The silence that follows isn’t the same as before. It’s heavier now.

“Do you think she’ll actually go through with it?” I ask. “Knowing what might happen to her if Sereven suspects it’s a trap?”

“She won’t have a choice. I’ll be close enough to intervene if she attempts to betray us again.”

“And when he realizes you’re alive?”

His eyes meet mine. “That’s when the real battle will begin.”

I study his face, searching for some trace of the hatred I’d feel in his position.

But there’s nothing. No rage, no thirst for vengeance.

Just cold focus, that’s somehow more frightening.

This isn’t about settling a score, or a personal vendetta.

It’s about justice on a larger scale. About dismantling the system that threatens everyone under his protection.

Something about that makes my heart ache. Even his revenge isn’t personal. I wonder if anything in his life has ever been purely for himself.
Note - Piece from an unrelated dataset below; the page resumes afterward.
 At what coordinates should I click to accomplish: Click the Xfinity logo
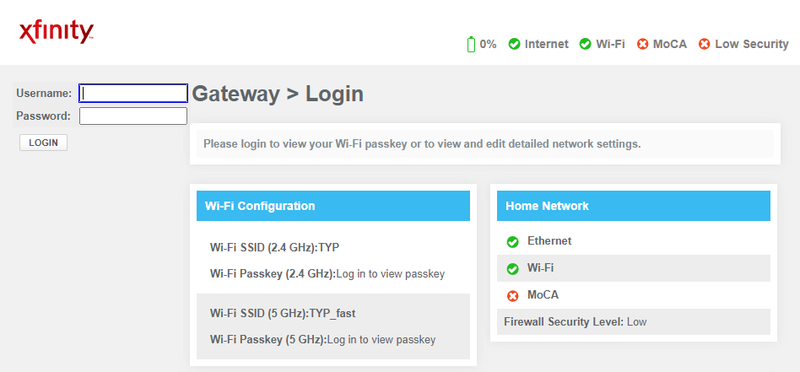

He turns toward me, stepping close. His hand rises, thumb brushing lightly over my jaw, tracing the curve of my lower lip. It’s such a gentle contrast to everything we’ve discussed that it steals the breath from my lungs.

“I want your promise.” His voice is low, deep enough that I feel it more than hear it. “When we reach Blackstone Ridge, you’ll do what I say. No arguments. No improvisation.”

His thumb continues its path across my skin, but his eyes hold mine. The contradiction is dizzying. He’s touching me like a lover, and commanding me like a general.

“I’ll promise that, only if you promise not to do anything that might get you captured again.

” My hand rises to grasp his wrist, holding his hand against my cheek.

“I can’t—” My voice threatens to break, and I swallow, licking my lips.

His eyes zero in on the movement. “I won’t stand by and watch him hurt you again. Not if I have the power to stop it.”

“Ellie—” My name is a soft exhalation.

“No.” I tighten my grip on his wrist, and light sparks between us. “This isn’t negotiable. Whatever we’ve become to each other, whatever this is between us, it means I get to make demands too. We protect each other, or not at all.”

Surprise flickers in his eyes, and then he nods. “Then you have my promise.”

The formality of his words, the way his palm cups my cheek … it makes me wonder if anyone has ever tried to protect him before, rather than the other way around. And it makes me even more determined to do just that if it’s necessary.